_WORK TASK_.
An exact transcription of all the entries below is required.

_Stored records_.

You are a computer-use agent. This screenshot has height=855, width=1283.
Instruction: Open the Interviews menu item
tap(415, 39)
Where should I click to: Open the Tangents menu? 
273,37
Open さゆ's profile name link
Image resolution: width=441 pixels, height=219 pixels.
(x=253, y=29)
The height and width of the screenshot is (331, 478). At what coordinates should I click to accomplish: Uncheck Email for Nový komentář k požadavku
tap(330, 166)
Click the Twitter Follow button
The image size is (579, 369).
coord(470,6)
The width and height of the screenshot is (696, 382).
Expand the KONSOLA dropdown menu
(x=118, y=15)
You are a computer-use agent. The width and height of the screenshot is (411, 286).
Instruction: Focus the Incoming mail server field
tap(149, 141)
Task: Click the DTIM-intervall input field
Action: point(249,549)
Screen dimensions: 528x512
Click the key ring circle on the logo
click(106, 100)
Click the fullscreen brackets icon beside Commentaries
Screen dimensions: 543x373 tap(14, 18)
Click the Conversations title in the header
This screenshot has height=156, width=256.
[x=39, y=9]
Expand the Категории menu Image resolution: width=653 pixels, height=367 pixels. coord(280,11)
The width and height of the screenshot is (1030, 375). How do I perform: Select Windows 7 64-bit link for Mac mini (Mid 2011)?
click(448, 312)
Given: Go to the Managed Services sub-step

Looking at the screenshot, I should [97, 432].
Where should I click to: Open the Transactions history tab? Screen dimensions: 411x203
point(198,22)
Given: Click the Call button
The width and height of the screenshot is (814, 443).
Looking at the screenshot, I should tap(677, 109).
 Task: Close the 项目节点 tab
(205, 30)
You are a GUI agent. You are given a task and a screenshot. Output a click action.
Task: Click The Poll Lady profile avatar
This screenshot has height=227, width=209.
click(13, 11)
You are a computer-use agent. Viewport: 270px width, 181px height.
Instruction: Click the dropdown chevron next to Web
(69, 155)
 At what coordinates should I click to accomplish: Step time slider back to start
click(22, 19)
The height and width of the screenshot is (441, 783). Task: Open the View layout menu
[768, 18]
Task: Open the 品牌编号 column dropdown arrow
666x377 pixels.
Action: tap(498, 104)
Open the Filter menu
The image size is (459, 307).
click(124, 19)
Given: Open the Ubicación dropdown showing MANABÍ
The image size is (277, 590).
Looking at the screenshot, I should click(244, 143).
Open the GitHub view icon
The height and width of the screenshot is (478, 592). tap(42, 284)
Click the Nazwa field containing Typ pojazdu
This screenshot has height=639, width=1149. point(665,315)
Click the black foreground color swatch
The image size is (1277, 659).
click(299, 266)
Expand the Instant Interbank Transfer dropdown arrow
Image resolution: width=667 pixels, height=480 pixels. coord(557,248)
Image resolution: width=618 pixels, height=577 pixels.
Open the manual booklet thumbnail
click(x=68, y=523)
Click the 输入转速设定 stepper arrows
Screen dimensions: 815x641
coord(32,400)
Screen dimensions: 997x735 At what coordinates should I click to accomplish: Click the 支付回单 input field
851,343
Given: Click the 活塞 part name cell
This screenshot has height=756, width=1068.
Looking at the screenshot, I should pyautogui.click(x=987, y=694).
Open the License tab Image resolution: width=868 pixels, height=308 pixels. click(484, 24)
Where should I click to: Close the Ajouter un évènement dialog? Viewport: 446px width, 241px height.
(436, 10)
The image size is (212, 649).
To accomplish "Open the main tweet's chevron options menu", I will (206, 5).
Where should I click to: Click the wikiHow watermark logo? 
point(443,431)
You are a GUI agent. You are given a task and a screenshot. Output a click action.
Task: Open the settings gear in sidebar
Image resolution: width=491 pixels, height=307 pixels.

_EXERCISE SOLUTION_.
You are a computer-use agent. This screenshot has height=855, width=1283.
Instruction: Open the Interviews menu item
tap(415, 39)
Where should I click to: Open the Tangents menu? 
273,37
Open さゆ's profile name link
Image resolution: width=441 pixels, height=219 pixels.
(x=253, y=29)
The height and width of the screenshot is (331, 478). At what coordinates should I click to accomplish: Uncheck Email for Nový komentář k požadavku
tap(330, 166)
Click the Twitter Follow button
The image size is (579, 369).
coord(470,6)
The width and height of the screenshot is (696, 382).
Expand the KONSOLA dropdown menu
(x=118, y=15)
You are a computer-use agent. The width and height of the screenshot is (411, 286).
Instruction: Focus the Incoming mail server field
tap(149, 141)
Task: Click the DTIM-intervall input field
Action: point(249,549)
Screen dimensions: 528x512
Click the key ring circle on the logo
click(106, 100)
Click the fullscreen brackets icon beside Commentaries
Screen dimensions: 543x373 tap(14, 18)
Click the Conversations title in the header
This screenshot has height=156, width=256.
[x=39, y=9]
Expand the Категории menu Image resolution: width=653 pixels, height=367 pixels. coord(280,11)
The width and height of the screenshot is (1030, 375). How do I perform: Select Windows 7 64-bit link for Mac mini (Mid 2011)?
click(448, 312)
Given: Go to the Managed Services sub-step

Looking at the screenshot, I should [97, 432].
Where should I click to: Open the Transactions history tab? Screen dimensions: 411x203
point(198,22)
Given: Click the Call button
The width and height of the screenshot is (814, 443).
Looking at the screenshot, I should tap(677, 109).
 Task: Close the 项目节点 tab
(205, 30)
You are a GUI agent. You are given a task and a screenshot. Output a click action.
Task: Click The Poll Lady profile avatar
This screenshot has height=227, width=209.
click(13, 11)
You are a computer-use agent. Viewport: 270px width, 181px height.
Instruction: Click the dropdown chevron next to Web
(69, 155)
 At what coordinates should I click to accomplish: Step time slider back to start
click(22, 19)
The height and width of the screenshot is (441, 783). Task: Open the View layout menu
[768, 18]
Task: Open the 品牌编号 column dropdown arrow
666x377 pixels.
Action: tap(498, 104)
Open the Filter menu
The image size is (459, 307).
click(124, 19)
Given: Open the Ubicación dropdown showing MANABÍ
The image size is (277, 590).
Looking at the screenshot, I should click(244, 143).
Open the GitHub view icon
The height and width of the screenshot is (478, 592). tap(42, 284)
Click the Nazwa field containing Typ pojazdu
This screenshot has height=639, width=1149. point(665,315)
Click the black foreground color swatch
The image size is (1277, 659).
click(299, 266)
Expand the Instant Interbank Transfer dropdown arrow
Image resolution: width=667 pixels, height=480 pixels. coord(557,248)
Image resolution: width=618 pixels, height=577 pixels.
Open the manual booklet thumbnail
click(x=68, y=523)
Click the 输入转速设定 stepper arrows
Screen dimensions: 815x641
coord(32,400)
Screen dimensions: 997x735 At what coordinates should I click to accomplish: Click the 支付回单 input field
851,343
Given: Click the 活塞 part name cell
This screenshot has height=756, width=1068.
Looking at the screenshot, I should pyautogui.click(x=987, y=694).
Open the License tab Image resolution: width=868 pixels, height=308 pixels. click(484, 24)
Where should I click to: Close the Ajouter un évènement dialog? Viewport: 446px width, 241px height.
(436, 10)
The image size is (212, 649).
To accomplish "Open the main tweet's chevron options menu", I will (206, 5).
Where should I click to: Click the wikiHow watermark logo? 
point(443,431)
You are a GUI agent. You are given a task and a screenshot. Output a click action.
Task: Open the settings gear in sidebar
Image resolution: width=491 pixels, height=307 pixels.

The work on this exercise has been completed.